Manipulating and Analyzing Data¶
Contents
TimeSeriesDataFrame¶
A ts.flint.TimeSeriesDataFrame
is a time-series
aware version of a pyspark.sql.DataFrame
. Being time-series aware, it
has optimized versions of some operations like joins, and also some
new features like temporal joins.
Like a normal pyspark.sql.DataFrame
, a
ts.flint.TimeSeriesDataFrame
is a collection of
pyspark.sql.Row
objects, but which always must have a time
column. The rows are always sorted by time
, and the API affords
special join/aggregation operations that take advantage of that
temporal locality.
Note on Dataframes and Immutability¶
Note
All the methods on ts.flint.TimeSeriesDataFrame
that appear to “add” something do not modify the target of the
method. Instead, they return a new
ts.flint.TimeSeriesDataFrame
which shares most of
its data with the original one. In fact, this is true of all Spark
transformations.
Therefore, don’t discard the results of one of these calls, assign it to a different variable. That way, you can always go back and refer to something before you transformed it.
Bad Example:
This completely discards the results of these operations. You’ll simply get the wrong data.
>>> df.select('time', 'id', 'openPrice', 'closePrice')
>>> df.addWindows(windows.past_absolute_time('5d'), key='id')
Okay Example:
This is going to compute the right thing, but if you decide you want to try something without that window, you have to clear everything and start over.

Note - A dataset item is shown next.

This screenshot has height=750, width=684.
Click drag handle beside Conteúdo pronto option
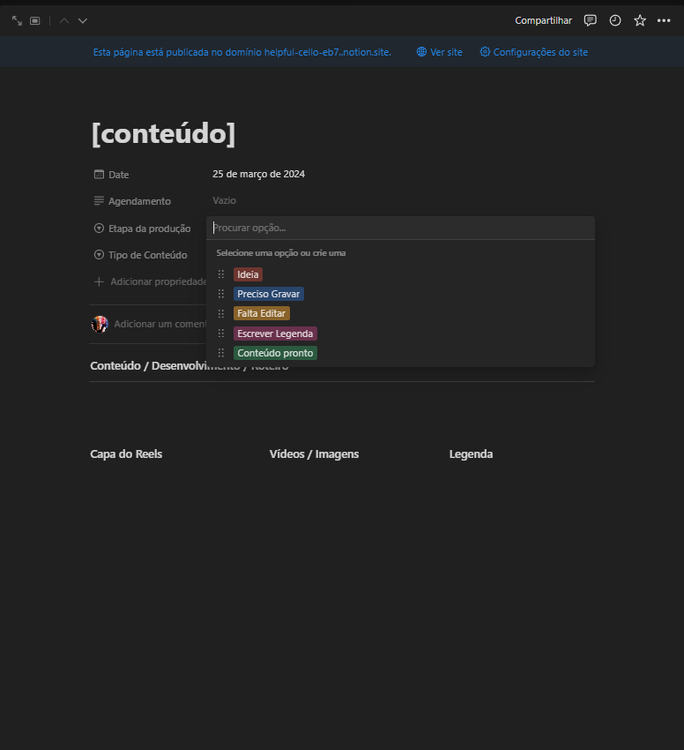click(221, 353)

In addition, if you run a notebook cell like this multiple times, you’ll add multiple layers of the same transformations to your dataframes.
>>> df = df.select('time', 'id', 'openPrice', 'closePrice')
>>> df = df.addWindows(windows.past_absolute_time('5d'), key='id')
Good Example:
This is the best way to work with
ts.flint.TimeSeriesDataFrame
and
pyspark.sql.DataFrame
. You can run this cell any number of
times and you’ll always get the same thing. Furthermore, you can
now chain multiple things off price_df later, without re-reading
raw_df.
>>> price_df = raw_df.select('time', 'id', 'openPrice', 'closePrice')
>>> window_df_7d = price_df.addWindows(windows.past_absolute_time('7d'), key='id')
>>> window_df_14d = price_df.addWindows(windows.past_absolute_time('14d'), key='id')
Summarizers¶
In Flint, we specify the summarizations we want to do in terms of answering two orthogonal questions:
- What aggregation/summarization function do you want to apply to a given set of rows?
- Which rows do you want to aggregate/summarize together?
The functions in ts.flint.summarizers
are the way to
specify what functions you want to apply. These are suitable for
passing to functions like
ts.flint.TimeSeriesDataFrame.summarize()
, and
ts.flint.TimeSeriesDataFrame.summarizeCycles()
,
which answer the second question, which rows should be aggregated
together.
The Flint summarizer library augments the analysis capabilities of
the normal pyspark.sql.DataFrame
such as those available in
pyspark.sql.functions
.